В Шотландии у нас остались родственники, правда, сейчас большая часть шотландской родни живет в Израиле. Мы стараемся поддерживать отношения, хотя в Глазго уже почти никого не осталось. Мой троюродный брат, врач по профессии, занимается историей шотландских еврейских общин; его перу принадлежит несколько книг на эту тему. Последний раз мы виделись с ним в Москве примерно полтора года назад. Так что про еврейскую общину Шотландии я знаю очень много! Брат показал мне удивительную фотографию, сделанную в 1918 или в 1919 году: шотландские солдаты-евреи, выжившие в Первую мировую войну, фотографируются на фоне Хоральной синагоги Глазго. Часть из них служила в шотландских полках и на фото они в килтах. Представляете, стоят мужчины в ермолках и килтах... Они всегда были шотландскими патриотами. Отцовская линия еврейских социалистов была всегда мне близка, хотя я сам — порождение советской системы в самом буквальном смысле этого слова. У моей матери в роду несколько поколений православных священников.
— Борис Юльевич, у вашей семьи очень драматическая история: революция, эмиграция, возвращение на родину, аресты и так далее. Ваша собственная судьба не менее драматична — ведь вас тоже арестовывали?

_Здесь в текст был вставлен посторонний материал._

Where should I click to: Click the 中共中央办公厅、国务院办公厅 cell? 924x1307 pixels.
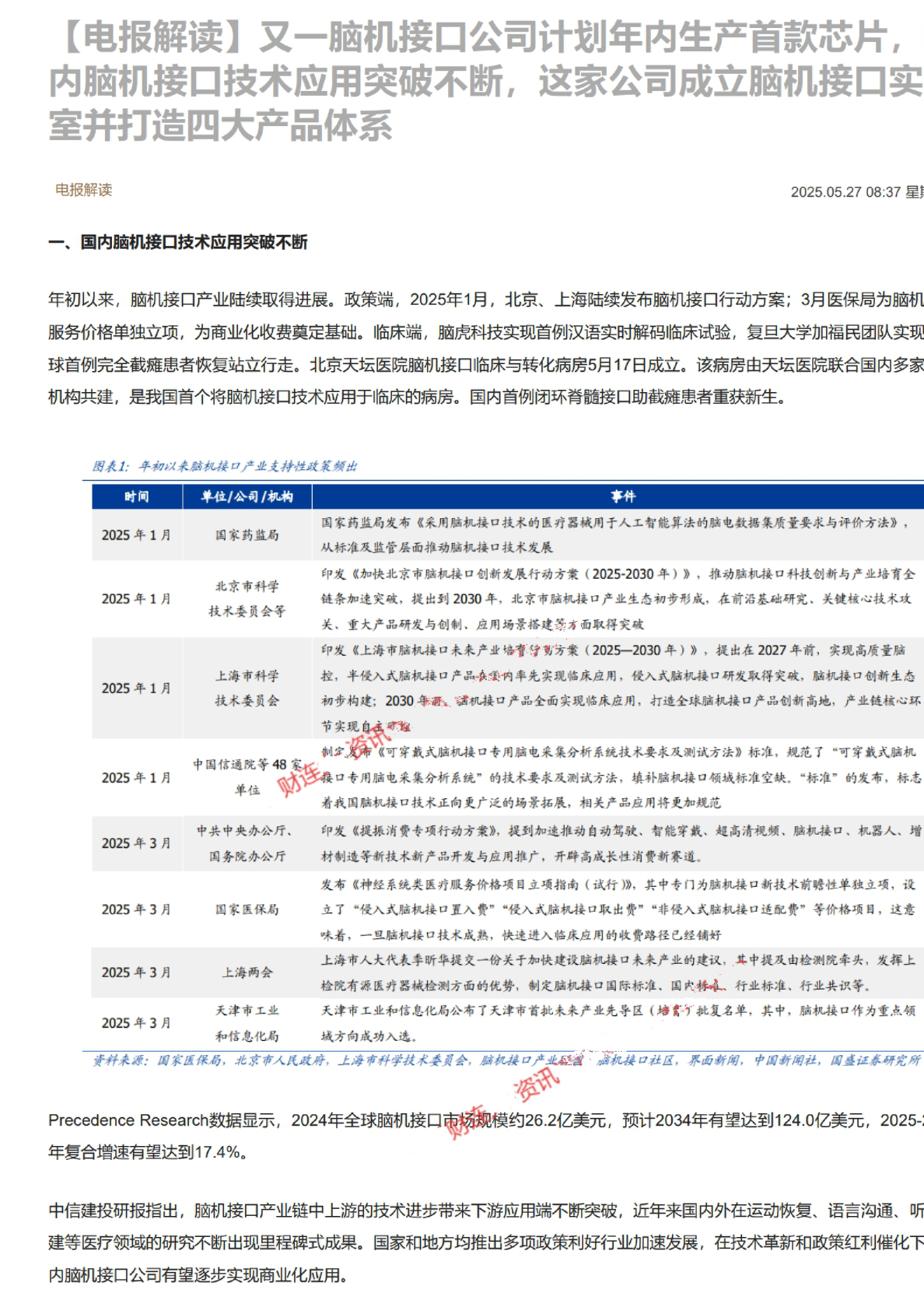[247, 843]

— Да, два раза — при Брежневе и при Ельцине.
— Правда ли, что донос на вас написал Андрей Караулов?
— В деле есть его заявление. Другое дело, что мне не очень хочется эту историю ворошить. Для того, чтобы начать какие-то следственные действия, нужен сигнал от советских граждан. В случае со мной нужен был документ, на основании которого мне могли предъявить обвинение и арестовать. Вот такой бумагой было заявление, подписанное Андреем Карауловым. Оно включало в себя выдержки из наших разговоров, а также информацию о моей деятельности. Была ли это его личная инициатива, или его заставили, я не знаю. Однако этой бумагой открывалось мое дело — и это факт.
— Что вам дал опыт пребывания в тюрьме?
— Очень многое. Политическая тюрьма времен Брежнева, в моем случае — «Лефортово», была очень гуманна. Она считалась комфортабельной — там не было толп заключенных на нарах. Камера на двух-трех человек; довольно-таки сносное питание. В тюрьме была библиотека, а там уровень чтения совершенно другой: начинаешь читать более внимательно и подробно. Больше-то делать нечего! Кроме того, политических вместе не сажали — сажали с хозяйственниками. Таким образом я узнал, как на самом деле устроена советская экономика. Мы сидели вместе с крупным начальником, бывшим руководителем объединения «Союзэнергожилстрой» Анатолием Поздняковым. Он рассказывал мне, как устроена хозяйственная система, а я ему — про философию и историю. Вот так мы обменивались информацией. Мои знания в области советской экономики родом оттуда, так как знания эти — поистине уникальные. В учебниках об этом не писали. Если бы Егор Гайдар знал, как устроена советская экономика, он бы не предпринимал никаких реформ — ведь изменить то, чего не существует, просто невозможно. Джеффри Сакс позже сказал, что младореформаторы были похожи на людей, которые начали оперировать, вскрыли тело и обнаружили, что структура внутренних органов совершенно не та, о которой говорилось в анатомических атласах. Я добавляю, что при этом они с удовольствием продолжили резать дальше — вместо того, чтобы зашить и больше не трогать. У хозяйственников была другая проблема: они знали, как протолкнуть какие-то вещи, но теорией не владели. Так что сидение в «Лефортово» дало мне массу полезных вещей. Иногда посидеть, конечно, можно. Главное, чтобы не слишком долго и с правильными соседями.